Prof. Lazim Abdullah
Universiti Malaysia Terengganu, Malaysia
Speech Title: On Interval Type-2 Fuzzy Moving Average Control Charts
Abstract
Previous literature suggests that fuzzy control charts are more sensitive than conventional one hence, it provides better quality and conformance of products. However, it is known that much of the data used in manufacturing sector cannot be expressed by type-1 fuzzy numbers and some of it more suitable to be expressed in type-2 fuzzy numbers. This paper aims to develop type-2 fuzzy moving average (MA) control charts by considering interval type 2 fuzzy numbers, and the case of known and unknown standard deviations. This new control chart combines the advantages of lower bound and upper bound of interval type-2 fuzzy numbers and a modified Best Nonfuzzy Performance as defuzzification method instead of typical centroid method, which can find the upper and lower control limits.

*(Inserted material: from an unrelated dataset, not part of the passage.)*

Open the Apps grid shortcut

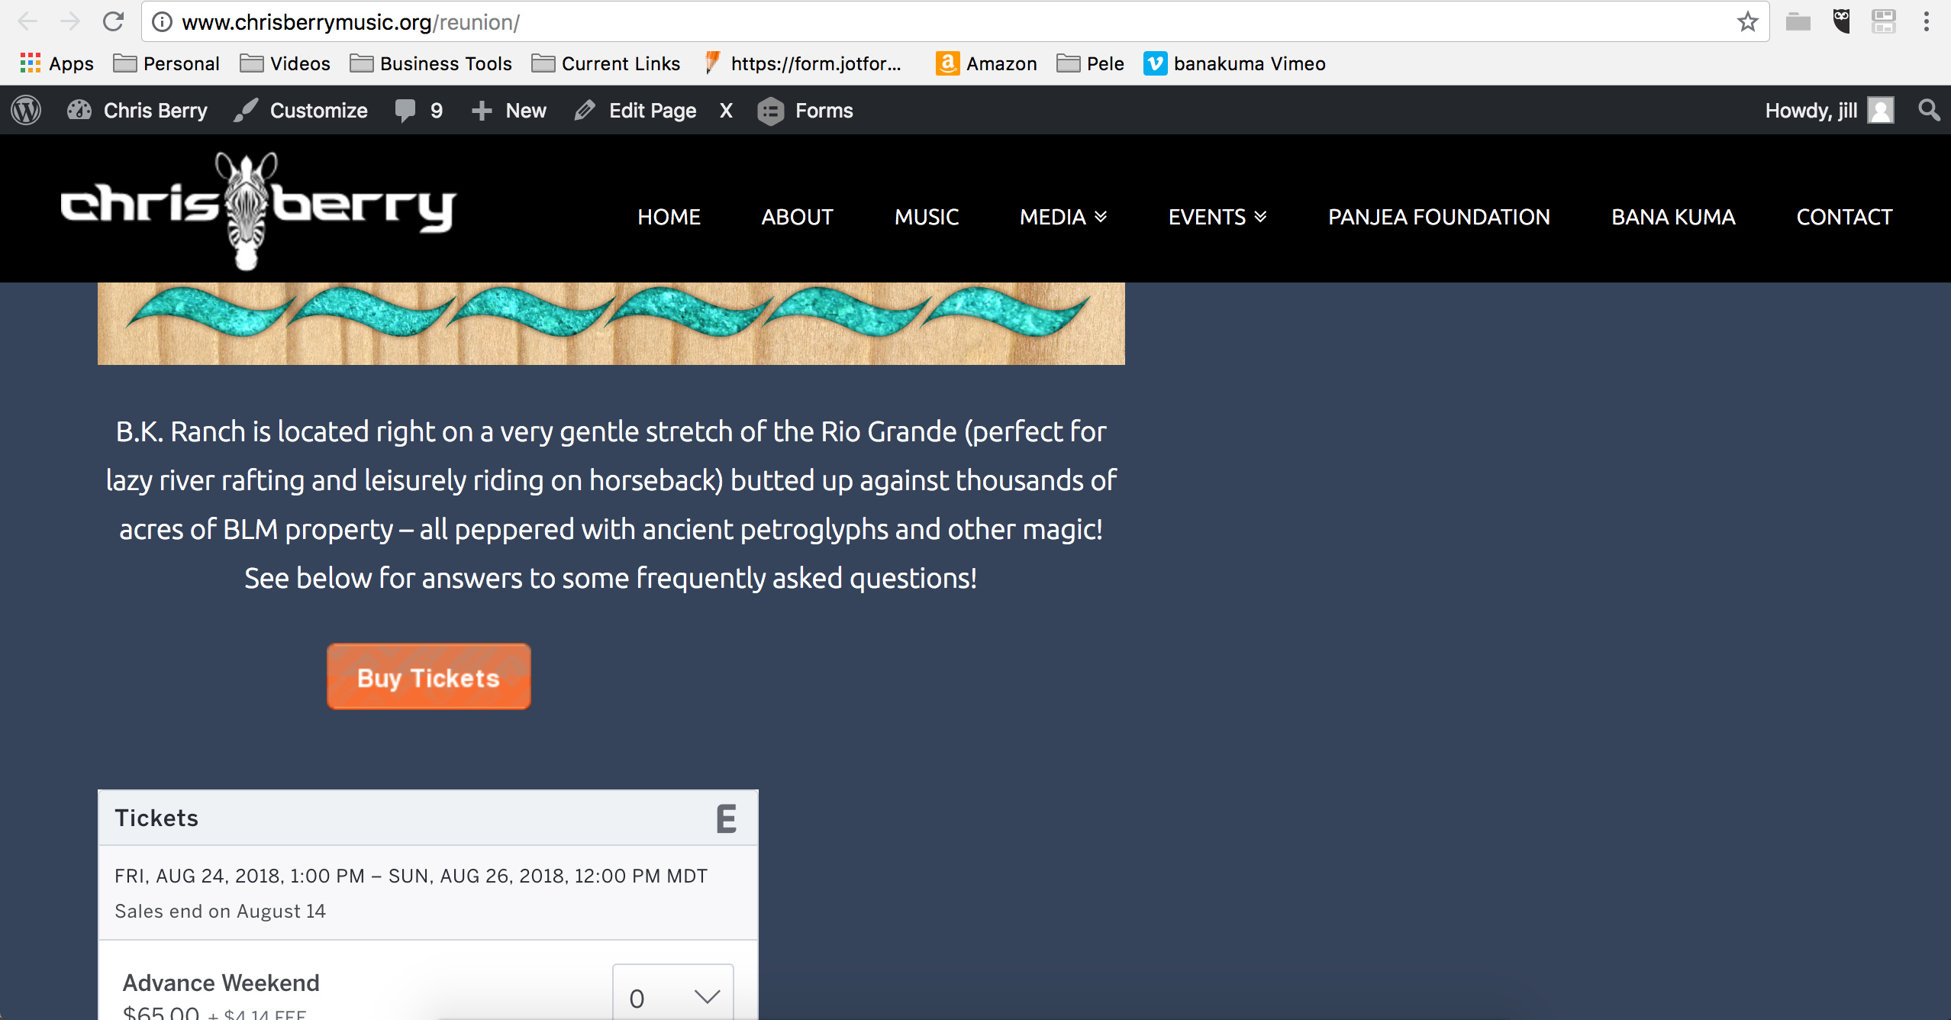56,63
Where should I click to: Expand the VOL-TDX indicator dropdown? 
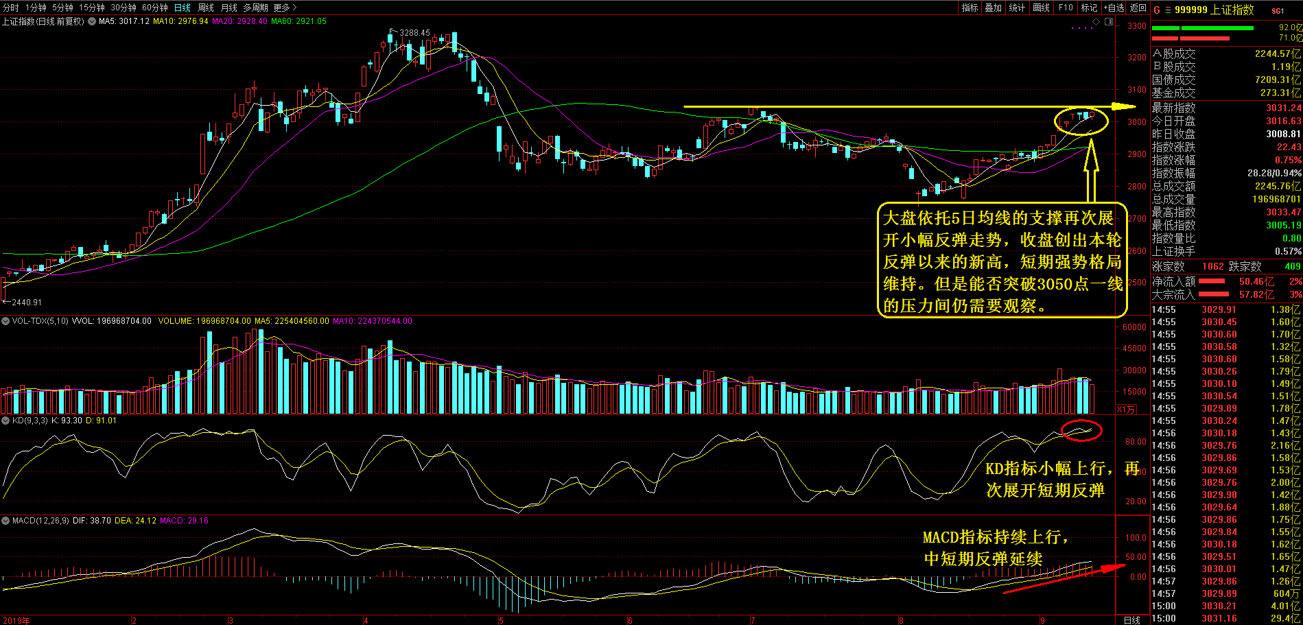[5, 321]
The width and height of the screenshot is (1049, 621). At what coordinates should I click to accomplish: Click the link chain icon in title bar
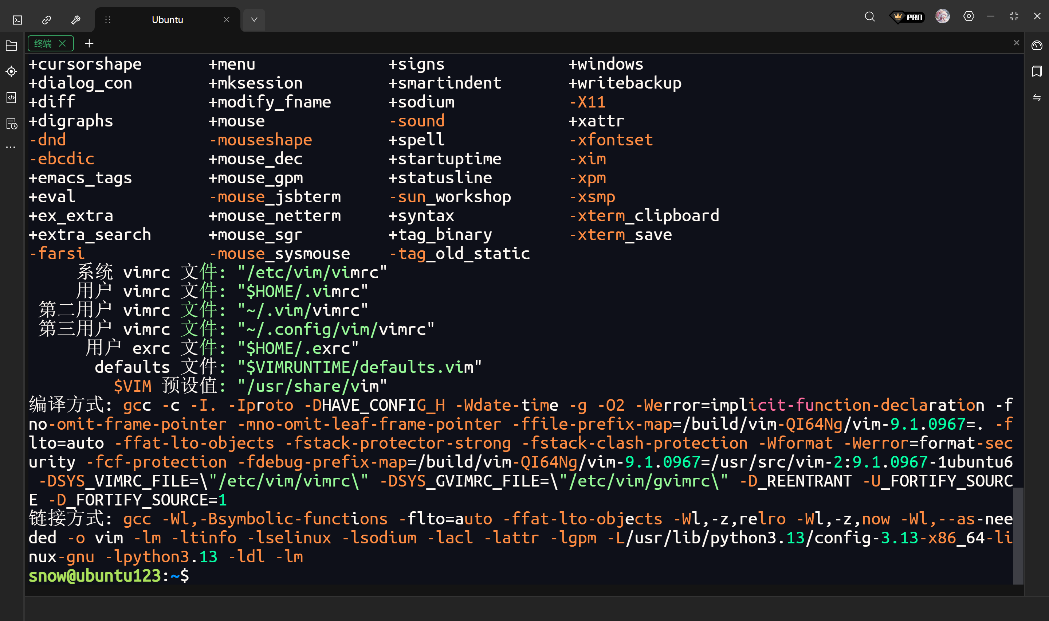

In order to verify the performance of the proposed control chart, average run length (ARL) is computed and compared to other charts which are type-1 fuzzy MA chart and conventional MA chart. Twenty samples with sample size of six of fertilizers’ production is examined to identify the defects. Based on the result of the conventional MA chart, 8 out of 20 samples are “out of control”. On the other hand, type-1 fuzzy MA chart founds 10 samples are “out of control”, whereas interval type-2 fuzzy MA chart found 15 samples are “out of control”. Thus, we can conclude that, interval type-2 fuzzy chart is more sensitive and takes lesser number of observations to identify the shift in the process. In addition, the ARL test shows that interval type-2 fuzzy MA outperforms the other control charts under the comparison of ARL. Thanks to the introduction of interval type-2 fuzzy numbers to the MA and the explicit formula of ARL where the quality of fertilizers production can be improved.
Biography
Lazim Abdullah is a Professor of Computational Mathematics at the Faculty of Ocean Engineering Technology and Informatics, Universiti Malaysia Terengganu. He obtained his first degree from University of Malaya, in June 1984 and a master’s degree from the Universiti Sains Malaysia in 1999. He received his Ph.D from the Universiti Malaysia Terengganu, in 2004. His research and expertise focuses on fuzzy set theory of mathematics, decision making, applied statistics, and their applications to social ecology, environment, health sciences and management. His research findings have been published in more than 360 publications including refereed journals, conference proceedings, chapters in book, monographs, and textbooks. He was ranked among the world’s top 2% scientists for single year 2019 by Stanford University in the field of artificial intelligence and image processing. Currently, he is the Head of Data and Digital Sciences Research Cluster at the Universiti Malaysia Terengganu. Prof Lazim is a member of the IEEE Computational Intelligence Society, and a member of International Society on Multiple Criteria Decision Making.